Jitney Jungle Stores of America, Jackson, Miss., hooked up with Nandy's Candy, a popular candy manufacturer, to install a stand-alone permanent display of upscale chocolates and other candies in its Premier superstore format.
The Nandy's Candy line has been afforded its own section, at the head of a power aisle of perishables. "It's known all over the city as probably the place to go if you really want a specialty piece of candy -- a premier piece of merchandise," said Buddy Winstead, Jitney Jungle's vice president of marketing, explaining the appeal of Nandy's and Jitney's reasoning for linking with the local brand. "We thought it was something that enough people in Jackson wanted. And while customers were in our store, they could pick it up, rather than going to the original Nandy's Candy retail store."

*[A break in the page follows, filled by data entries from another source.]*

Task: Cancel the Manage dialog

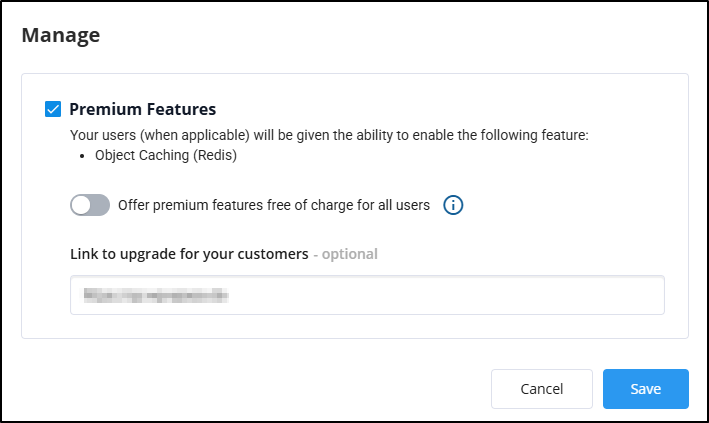Action: tap(541, 389)
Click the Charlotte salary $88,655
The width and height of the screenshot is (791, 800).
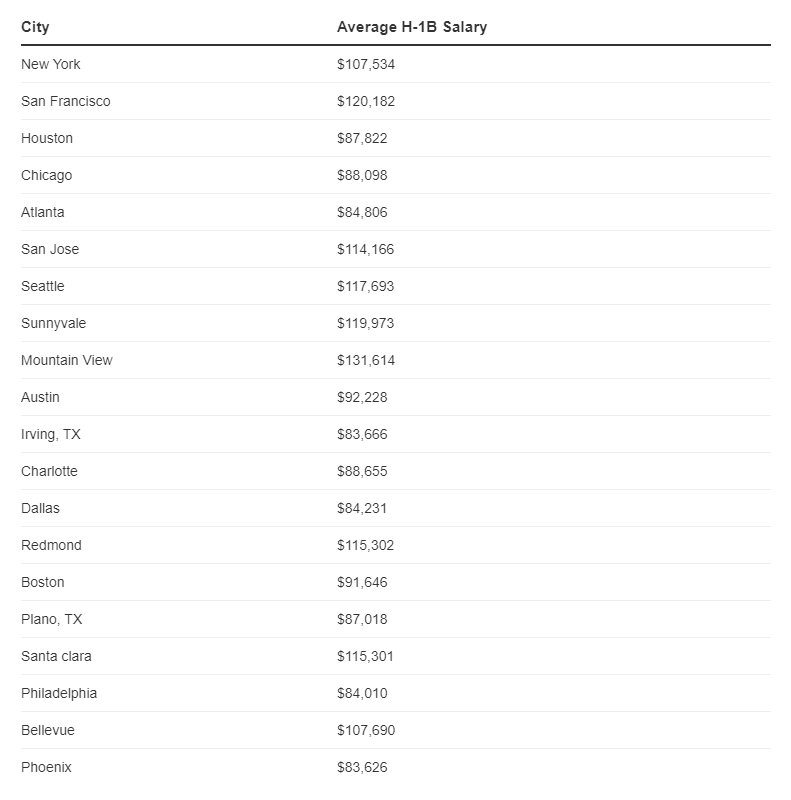pos(362,471)
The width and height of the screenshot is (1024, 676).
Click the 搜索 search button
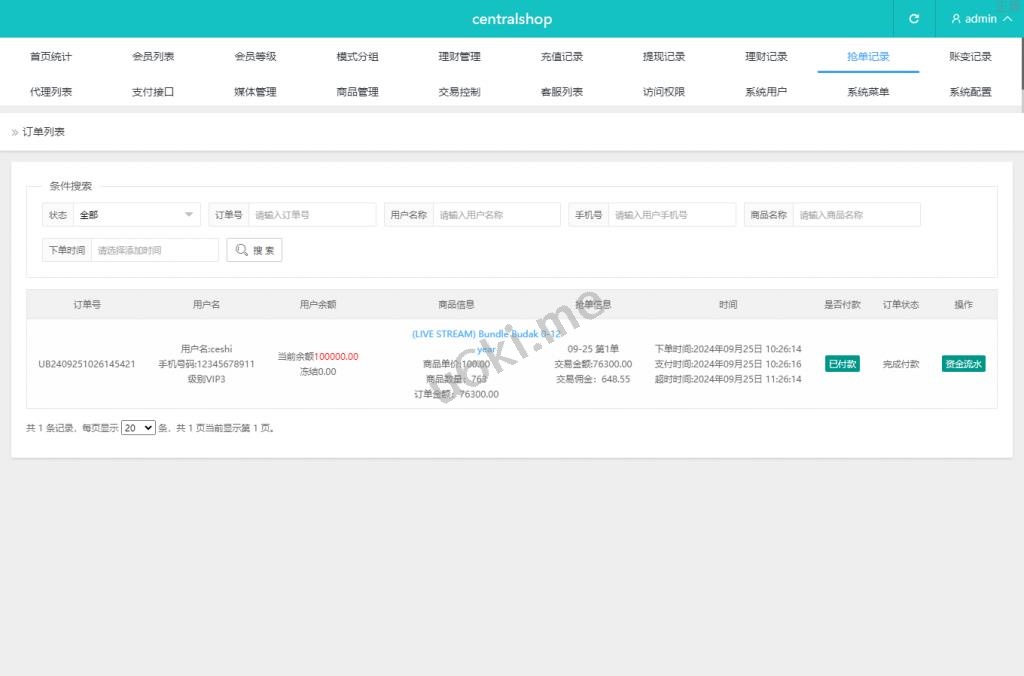254,250
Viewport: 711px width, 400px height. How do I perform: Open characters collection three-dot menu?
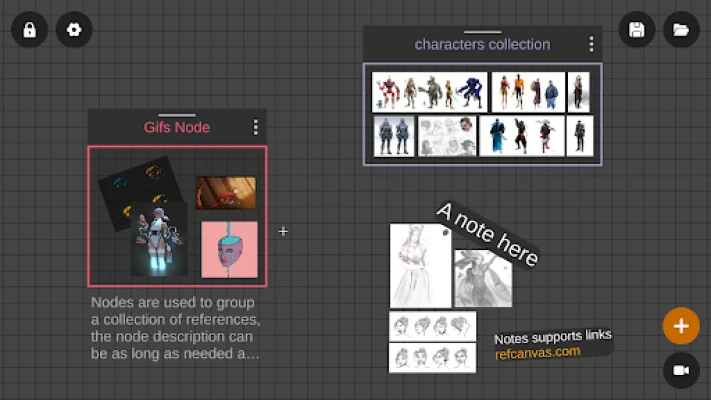point(591,44)
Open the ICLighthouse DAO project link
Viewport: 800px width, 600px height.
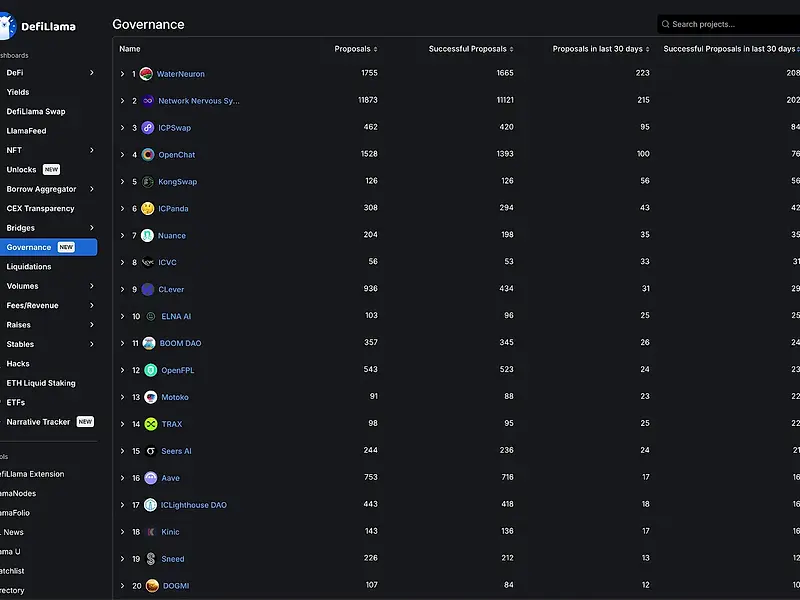193,505
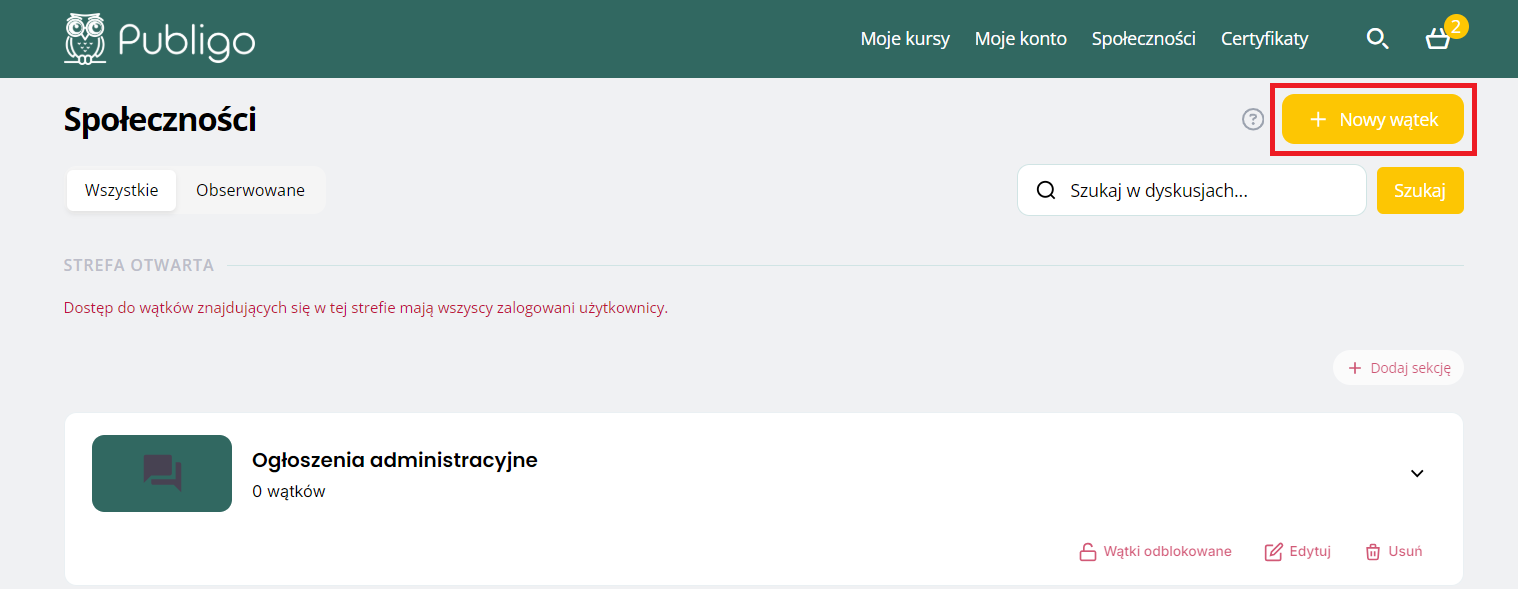Click Dodaj sekcję to add section
This screenshot has width=1518, height=589.
pyautogui.click(x=1398, y=368)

Kash n' Karry Food Stores, Tampa, Fla., was hoping to trigger the "treat myself" impulse among its customers when it installed a special case display of Daskalides chocolates in several of its stores. In one unit it was placed at the end of the baby aisle, for tired mothers looking for a small luxury.
The display offered such items as a 7-ounce chocolate bar for $4.29; a canister of cocoa and hazelnut paste wafer sticks for $5.29, and a 16-ounce box of chocolates for $16.65.
However, this type of merchandise is not found chainwide, according to Joe Bullara, senior vice president of marketing, who was interviewed when SN visited Kash n' Karry earlier this year. "What you see in this store is a program that's only in a few select stores," he said, noting that this kind of program is used in higher-income areas.